##### DOCUMENT SOURCE

Dans le rôle du vampire, Christopher Lee est une révélation, aidé pour certains plans par des canines acérées  et des verres de contact injectés de sang (qui obstruaient complètement sa vue pendant le tournage, occasionnant quelques mémorables prises ratées !). Inspiré par le jeu de German Robles dans Les Proies du vampire, l’altier comédien anglais exhale une aura de fascination bestiale et quasi-érotique qu’aucun interprète n’avait jusqu’alors prêtée au personnage de Dracula. Alors qu’il fut l’année précédente un monstre de Frankenstein peu mémorable dans le pourtant magistral Frankenstein s’est échappé, Lee EST indiscutablement Dracula, retrouvant ici l’excellent Peter Cushing, aussi à l’aise en Van Helsing qu’il le fut en docteur Frankenstein. Leur affrontement final, musclé et dynamique, s’achève par une scène de décomposition anthologique, la Hammer étant également la première à montrer – en couleurs flamboyantes – l’horreur visuelle associée au mythe du comte vampire.

##########

## [ÉNONCÉ]
Pour chacune des affirmations suivantes, indiquez par oui ou par non si elle concorde avec le document source, en citant à l'identique les mots qui tranchent : (a) le jeu de Christopher Lee s'inspire de celui de German Robles ; (b) les verres de contact portés par Lee lui laissaient une vue intacte pendant le tournage ; (c) Peter Cushing incarne Van Helsing. Les entrées proviennent d'une source distincte du document source.

##### ENTRÉES FOURNIES

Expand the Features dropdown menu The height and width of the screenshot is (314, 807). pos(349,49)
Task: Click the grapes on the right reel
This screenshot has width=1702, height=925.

##########
##### ENTRÉES FOURNIES

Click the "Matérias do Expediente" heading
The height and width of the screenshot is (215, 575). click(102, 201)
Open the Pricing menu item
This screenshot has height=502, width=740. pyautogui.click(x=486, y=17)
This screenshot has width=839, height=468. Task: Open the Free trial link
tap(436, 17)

##########

## [RÉPONSE ATTENDUE]
(a) Oui : « Inspiré par le jeu de German Robles dans Les Proies du vampire ».
(b) Non : « qui obstruaient complètement sa vue pendant le tournage ».
(c) Oui : « aussi à l’aise en Van Helsing qu’il le fut en docteur Frankenstein ».